Answer: To achieve outcomes collectively, organisations require employees to participate in a certain way, to conform and follow certain directions, behaviours, rules and instructions of senior executives. Organisations expect employees to implement their instructions without deviation.
Disconnects between decision-making and action can occur within an organisation or within its external environment due to strategy, miscommunication or changing demands and logic, resulting in organised hypocrisy. This disconnect can even occur in organisations with the world’s best practices and highly efficient processes.
Senior executives set the direction, targets, tone and culture of an organisation. The board and shareholders may set strategy and key objectives. However, the executive implements the objectives and works across the organisation to deliver internal and external outcomes.
Executives usually accept certain socially acceptable, regulatory or moral constraints in pursuing organisational objectives. However, executives can lose sight and act inappropriately, either knowingly or unwittingly.

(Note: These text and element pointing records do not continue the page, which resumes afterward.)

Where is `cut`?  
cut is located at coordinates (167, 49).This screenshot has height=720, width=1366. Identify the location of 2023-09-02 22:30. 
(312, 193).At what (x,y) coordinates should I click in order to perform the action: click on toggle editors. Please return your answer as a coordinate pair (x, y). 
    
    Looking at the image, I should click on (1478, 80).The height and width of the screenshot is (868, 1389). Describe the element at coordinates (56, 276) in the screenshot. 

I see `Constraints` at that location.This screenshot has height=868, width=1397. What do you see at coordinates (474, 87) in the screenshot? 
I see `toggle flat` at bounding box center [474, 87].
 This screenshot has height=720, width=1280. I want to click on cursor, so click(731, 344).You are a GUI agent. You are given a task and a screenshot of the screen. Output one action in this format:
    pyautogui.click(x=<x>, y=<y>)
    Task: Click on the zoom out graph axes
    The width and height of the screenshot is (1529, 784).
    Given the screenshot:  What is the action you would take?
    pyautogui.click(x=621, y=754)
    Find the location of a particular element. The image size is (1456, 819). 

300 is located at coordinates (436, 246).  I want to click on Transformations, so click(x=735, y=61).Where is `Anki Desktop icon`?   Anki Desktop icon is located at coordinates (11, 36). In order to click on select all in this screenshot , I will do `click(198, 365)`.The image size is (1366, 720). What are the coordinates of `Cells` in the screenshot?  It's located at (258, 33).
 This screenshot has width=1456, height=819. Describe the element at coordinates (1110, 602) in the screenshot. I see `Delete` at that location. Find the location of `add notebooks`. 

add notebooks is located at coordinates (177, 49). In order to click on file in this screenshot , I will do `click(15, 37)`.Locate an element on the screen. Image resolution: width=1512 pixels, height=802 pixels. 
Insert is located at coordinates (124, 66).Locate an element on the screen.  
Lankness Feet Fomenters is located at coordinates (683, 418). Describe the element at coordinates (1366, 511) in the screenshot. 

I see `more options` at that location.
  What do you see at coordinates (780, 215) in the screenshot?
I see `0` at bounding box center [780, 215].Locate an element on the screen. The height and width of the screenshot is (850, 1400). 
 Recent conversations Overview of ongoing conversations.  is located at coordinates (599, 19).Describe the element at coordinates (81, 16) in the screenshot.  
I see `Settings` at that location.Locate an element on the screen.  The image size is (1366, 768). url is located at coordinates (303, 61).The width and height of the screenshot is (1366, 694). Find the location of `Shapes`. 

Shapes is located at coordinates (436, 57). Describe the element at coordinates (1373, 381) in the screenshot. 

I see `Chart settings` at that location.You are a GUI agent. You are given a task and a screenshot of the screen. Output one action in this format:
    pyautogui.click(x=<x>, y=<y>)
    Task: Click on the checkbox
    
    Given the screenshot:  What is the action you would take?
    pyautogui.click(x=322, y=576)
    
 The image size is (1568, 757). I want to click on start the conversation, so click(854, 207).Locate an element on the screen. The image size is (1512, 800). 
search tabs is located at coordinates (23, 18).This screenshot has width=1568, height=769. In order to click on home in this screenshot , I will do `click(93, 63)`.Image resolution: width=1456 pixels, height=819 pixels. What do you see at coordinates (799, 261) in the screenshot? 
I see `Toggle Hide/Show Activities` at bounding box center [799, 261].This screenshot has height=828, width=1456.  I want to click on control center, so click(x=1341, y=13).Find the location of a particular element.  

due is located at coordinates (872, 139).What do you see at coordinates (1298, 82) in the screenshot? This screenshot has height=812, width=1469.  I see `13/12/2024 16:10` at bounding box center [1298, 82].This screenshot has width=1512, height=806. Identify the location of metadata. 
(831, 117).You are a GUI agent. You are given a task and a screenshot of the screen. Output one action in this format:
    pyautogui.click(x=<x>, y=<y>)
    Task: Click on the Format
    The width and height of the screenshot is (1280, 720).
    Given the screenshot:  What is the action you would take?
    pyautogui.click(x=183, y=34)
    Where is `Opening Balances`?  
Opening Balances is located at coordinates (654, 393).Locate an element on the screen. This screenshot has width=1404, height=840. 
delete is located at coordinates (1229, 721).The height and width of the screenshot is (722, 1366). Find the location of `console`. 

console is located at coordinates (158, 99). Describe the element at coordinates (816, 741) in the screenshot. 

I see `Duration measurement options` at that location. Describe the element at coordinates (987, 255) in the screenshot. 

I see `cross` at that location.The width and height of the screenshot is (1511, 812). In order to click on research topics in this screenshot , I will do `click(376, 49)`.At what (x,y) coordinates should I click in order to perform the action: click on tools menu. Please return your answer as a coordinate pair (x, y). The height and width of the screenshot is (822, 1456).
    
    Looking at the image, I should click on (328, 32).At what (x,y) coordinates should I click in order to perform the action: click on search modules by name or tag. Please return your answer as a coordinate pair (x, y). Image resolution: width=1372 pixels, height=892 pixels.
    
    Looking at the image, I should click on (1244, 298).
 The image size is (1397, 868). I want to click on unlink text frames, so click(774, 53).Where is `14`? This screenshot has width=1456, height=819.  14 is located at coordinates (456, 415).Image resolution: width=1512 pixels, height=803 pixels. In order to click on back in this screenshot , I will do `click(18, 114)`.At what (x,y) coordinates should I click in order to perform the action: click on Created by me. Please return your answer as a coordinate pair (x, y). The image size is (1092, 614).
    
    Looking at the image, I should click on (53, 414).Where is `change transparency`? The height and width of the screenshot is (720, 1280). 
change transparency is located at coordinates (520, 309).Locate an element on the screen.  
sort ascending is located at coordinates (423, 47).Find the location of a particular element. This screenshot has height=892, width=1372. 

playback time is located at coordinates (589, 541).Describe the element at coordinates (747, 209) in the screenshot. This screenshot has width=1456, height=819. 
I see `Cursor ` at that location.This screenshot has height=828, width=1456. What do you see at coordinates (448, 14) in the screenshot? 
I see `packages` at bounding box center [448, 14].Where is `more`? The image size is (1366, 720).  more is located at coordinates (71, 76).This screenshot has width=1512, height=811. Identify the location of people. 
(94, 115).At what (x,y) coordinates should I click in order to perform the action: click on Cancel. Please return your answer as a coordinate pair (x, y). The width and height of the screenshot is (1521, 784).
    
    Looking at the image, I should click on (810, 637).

Even those of good character who are skilled at moral reasoning can engage in unethical conduct due to psychological shortcomings, social pressures, organisational stresses and prevailing situational factors that encourage those decisions.
Under pressure, employees of reputable organisations can act inappropriately or unethically in order to meet internal performance demands and organisational expectations, as part of an overall organisational strategy. Both leaders and employees can become party to organised hypocrisy.
Executives can influence their employees' ethics-related conduct through their behaviours and actions because employees view their relationship with leaders and managers as a social exchange. Executives need to be cognisant of disconnects between their organisational talk, decisions and actions or organised hypocrisy in their external and internal activities.
Executives should ask: are we truthfully and realistically marketing and representing our products and services to consumers? Do we have disconnects between what we say and what we do? Are we complying with socially accepted norms, and if not, why not?